Yes. I do realize that this 1964 film was probably made with the best intentions in mind. But, in order for it to have raised the awareness of ignoramuses regarding such pressing issues (then & now) as prejudice and racial violence, this decidedly low-budget production clearly required 2 essential elements necessary to guarantee its commercial/social success. And those 2 essential elements missing from "Black Like Me" were (1) having a heart and (2) having a soul. It had neither.
Yeah-Yeah.
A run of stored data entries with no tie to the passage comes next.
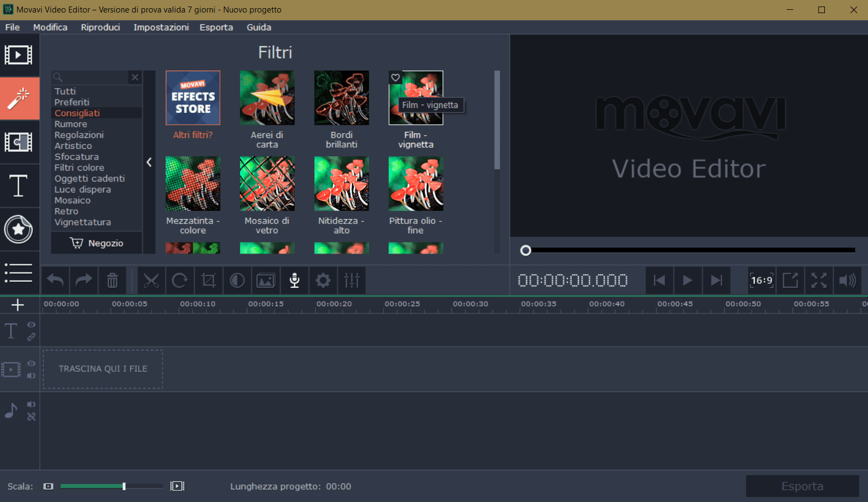Click the split scissors tool
The height and width of the screenshot is (502, 868).
151,281
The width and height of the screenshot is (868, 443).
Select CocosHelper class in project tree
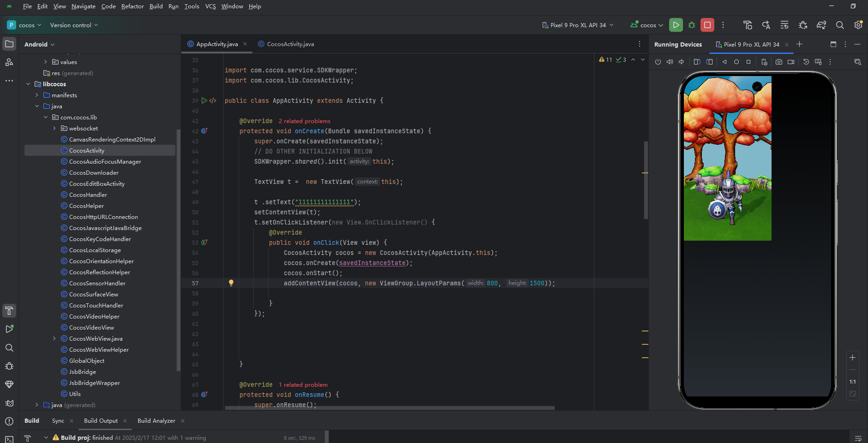click(86, 206)
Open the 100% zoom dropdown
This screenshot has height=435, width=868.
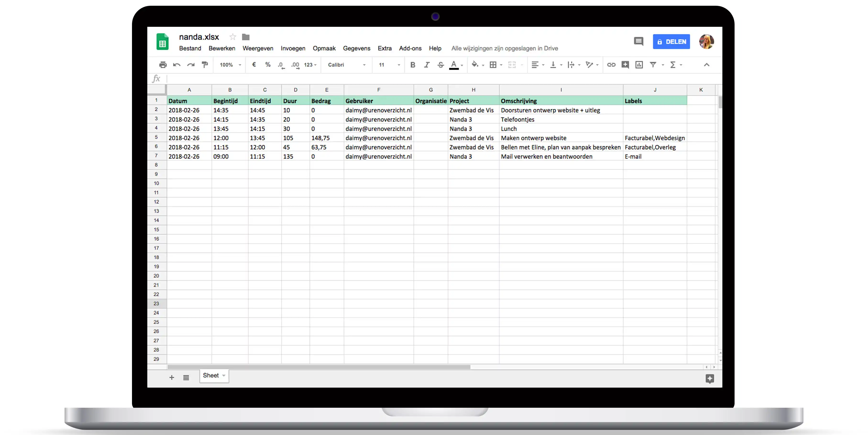point(230,65)
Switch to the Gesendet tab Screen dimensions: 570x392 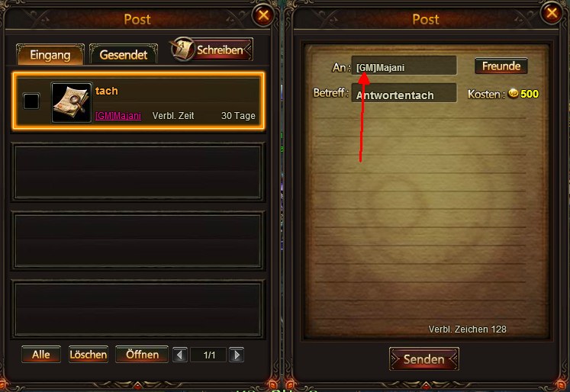coord(124,55)
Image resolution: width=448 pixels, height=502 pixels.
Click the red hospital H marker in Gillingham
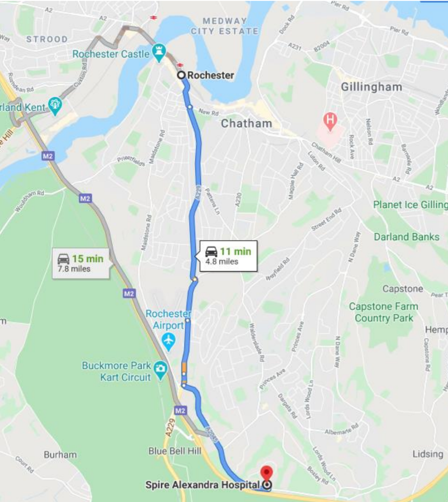(x=330, y=121)
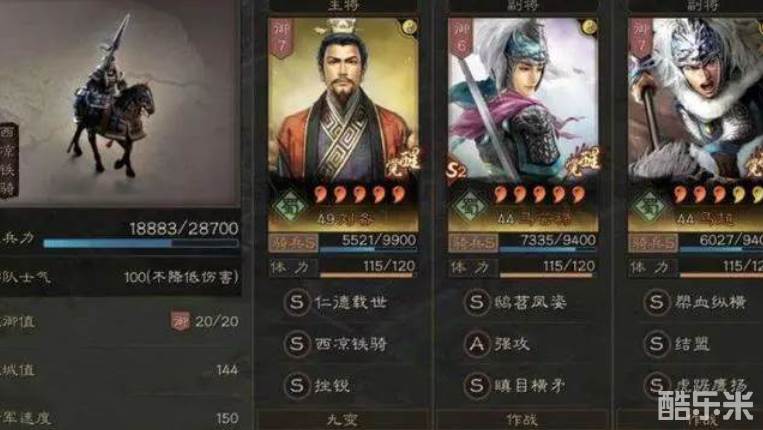Click the 御 badge beside 20/20 value
763x430 pixels.
180,322
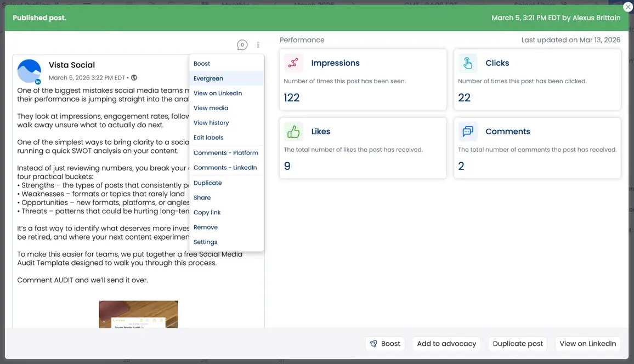Select View on LinkedIn menu entry
Image resolution: width=634 pixels, height=364 pixels.
[x=218, y=93]
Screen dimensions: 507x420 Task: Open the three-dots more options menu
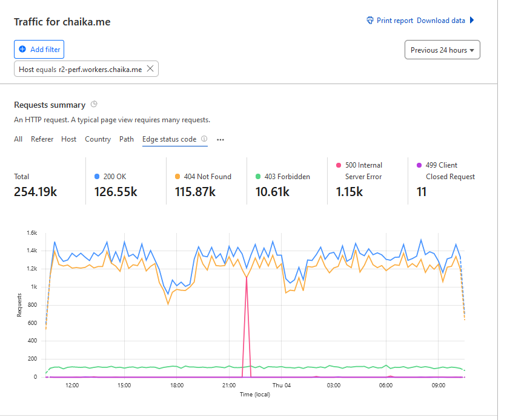tap(220, 139)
I know I could go on and on here, beefing about this & that (especially about Whitmore's character deliberately blowing his cover far too often) - But, in closing, there's just one more thought about racism/segregation that I'd like to add (with all solemnity) to this here review.
After what "Black Like Me" clearly showed me in regards to the harmonious and good-will atmosphere that seemed to prevail in the ghettos of the blacks who were living in the south-eastern States (circa 1964) - Shabby as these places obviously were, I personally think that blacks were probably better off segregated into their ghettos, than were whites living in ghettos of an equal standing.
Well, hey, at least blacks, in all of their ghetto-poverty, could rightfully point an accusing finger at the whites for being the ones who initially put them there.
Where, on the other hand, whites living in ghettos had absolutely no one to blame but themselves for their state of poverty and destitution. I mean, no one can ever say that it was blacks who forced the whites into this ghetto-situation.